_Exercise brief:_
Rewrite every entry below, changing "Instruction" to "Command" and keeping everything else the same. Omit the pictures from your answer.

_Excerpt from a dataset:_
◇ ◇ ◇ ◇ ◇
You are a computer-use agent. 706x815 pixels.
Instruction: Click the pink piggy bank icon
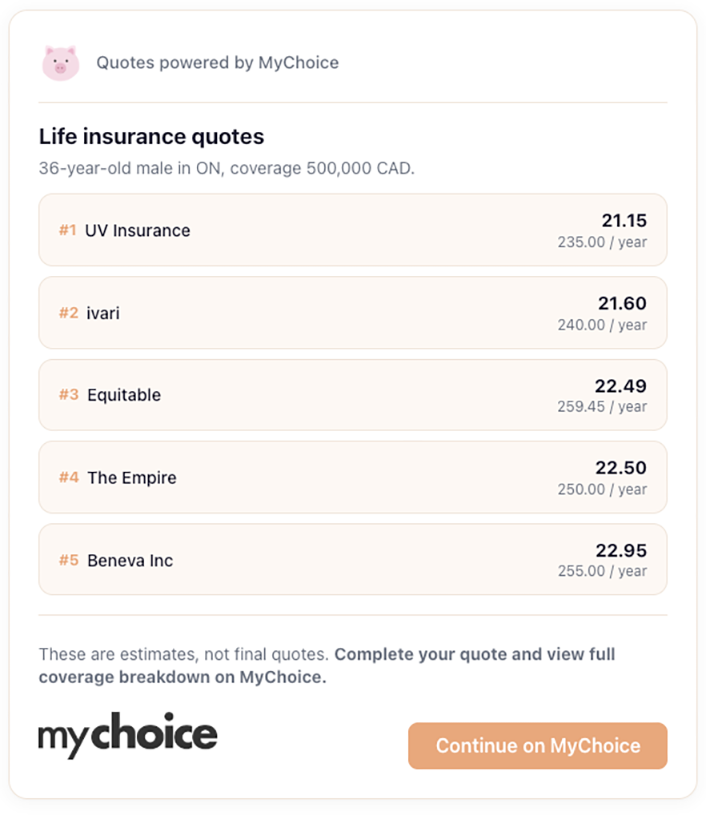[60, 63]
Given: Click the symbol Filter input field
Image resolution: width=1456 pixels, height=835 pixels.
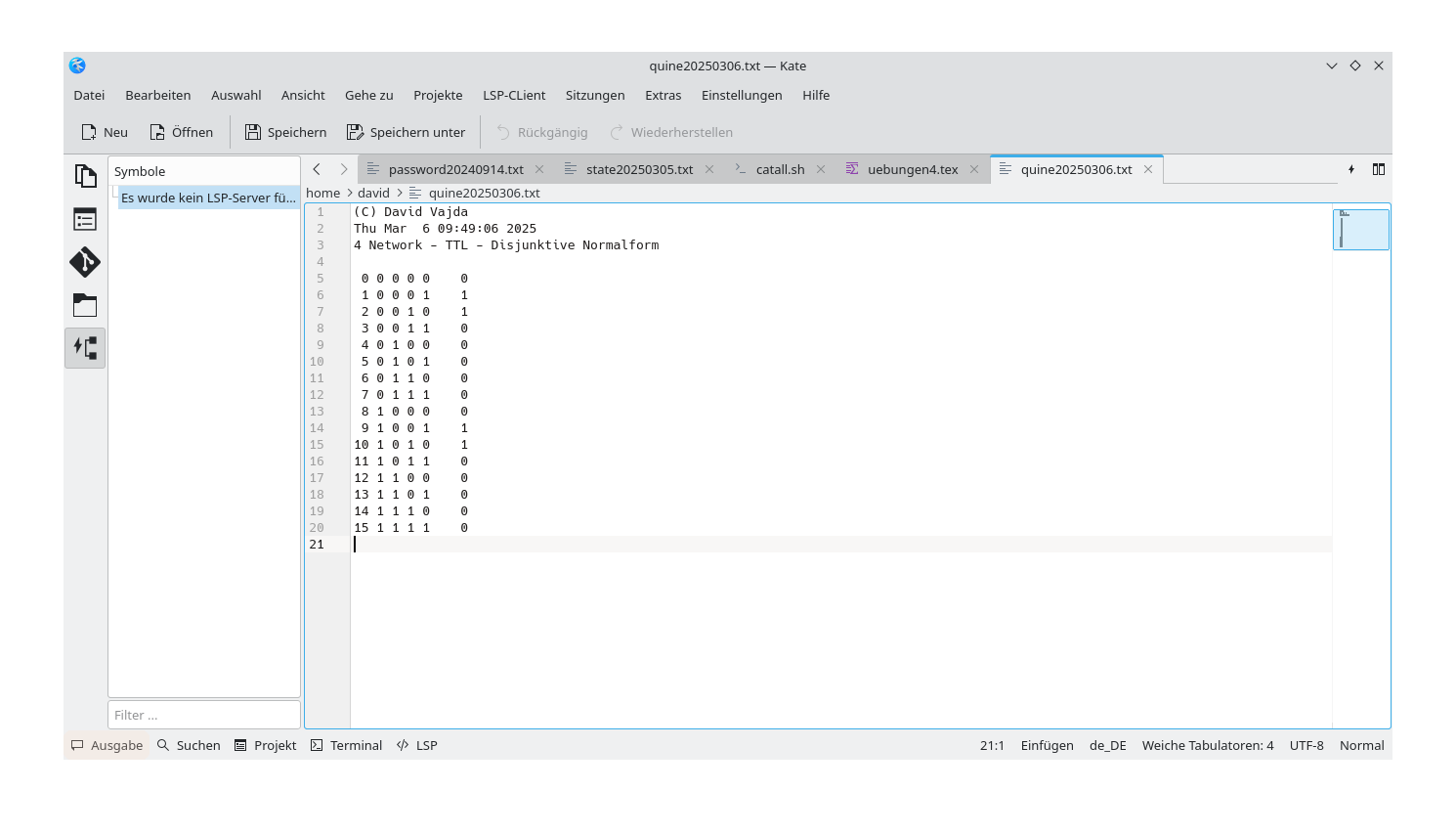Looking at the screenshot, I should pyautogui.click(x=203, y=715).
◇ ◇ ◇ ◇ ◇
_Written answer:_
You are a computer-use agent. 706x815 pixels.
Command: Click the pink piggy bank icon
[60, 63]
Given: Click the symbol Filter input field
Image resolution: width=1456 pixels, height=835 pixels.
Looking at the screenshot, I should pyautogui.click(x=203, y=715).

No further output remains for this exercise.